Les artistes sont, à peu près tous sans exception, complices de cette imposture, plutôt d'ailleurs à cause d'un enchaînement que par impulsion directe. Sans la pression de l'état de choses existant, c'est seulement d'affection pour leurs œuvres qu'ils seraient en quête […]"
Dubuffet soulève là les questions centrales du capitalisme: créer de la rareté pour accroître la valeur des choses est un mécanisme bien connu. Nous, artistes, tombons en courant dans le piège: nous nous précipitons par milliers vers un même but: concours, foire de l'art, distinctions, etc., certains que seul un nombre très restreint d'entre nous seront admis au cénacle, qui lui seul est en mesure d'adouber les heureux élus.
Tiens… ça me rappelle quelque chose… Cette course, originaire, dont nous sommes tous issus…
Est-ce vraiment pour entrer dans cette course que nous nous sommes mis à créer? Ne nous sommes pas plutôt conformés, à contre-cœur ou de gaîté de cœur, à la structure hyper-hiérarchisée de notre environnement?
Mais quelle est l'impulsion à créer, au départ, au tout début de notre désir?
Nous en souvenons-nous seulement?
On dit l'artiste égotiste, créant pour être aimé, reconnu, pour panser des blessures narcissiques (le grand enfant), ou lorsqu'il "réussit", pour gagner beaucoup d'argent (le grand imposteur)…

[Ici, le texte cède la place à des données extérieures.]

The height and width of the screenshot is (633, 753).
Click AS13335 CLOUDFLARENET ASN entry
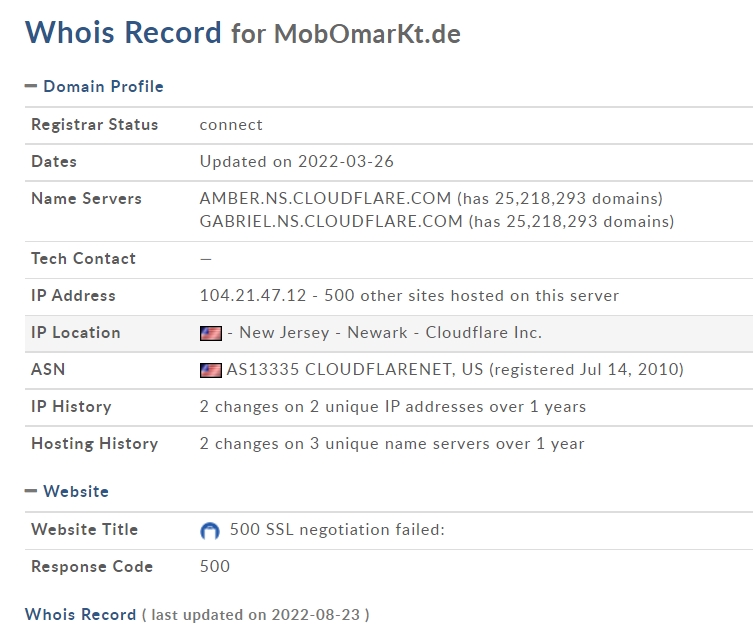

Si la structure sociale était différente, qu'en serait-il? On perçoit l'artiste depuis la structure sociale telle qu'elle est, et on l'y place commodément.
Et si l'on regardait les choses à l'envers, à partir de l'humain, tel qu'il a toujours été, en amont de la structure sociale?
La création est simplement fondamentalement humaine: le moyen d'exprimer ce que les mots ne permettent pas.
Nous partageons cet élan d'expression de l'indicible avec nos ancêtres depuis 35'000 ans.
C'est la façon qu'ont les individus de notre espèce d'exprimer ce qu'ils ressentent devant ce qui les dépasse – la sidération, l'angoisse, la transe, le désir, par des paroles qui ne séparent pas, mais les rassemblent.
D'une faculté universelle, cette société marchande a fait un objet de commerce.
De notre sensiblité la plus profonde, elle a taillé les rameaux qui auraient été disgracieux sur l'étal.
Et nous, artistes, nous nous laissons faire, car nous y sommes jusqu'au cou.
Merci encore, Jean, pour ces contrées où tes écrtis m'emmènent!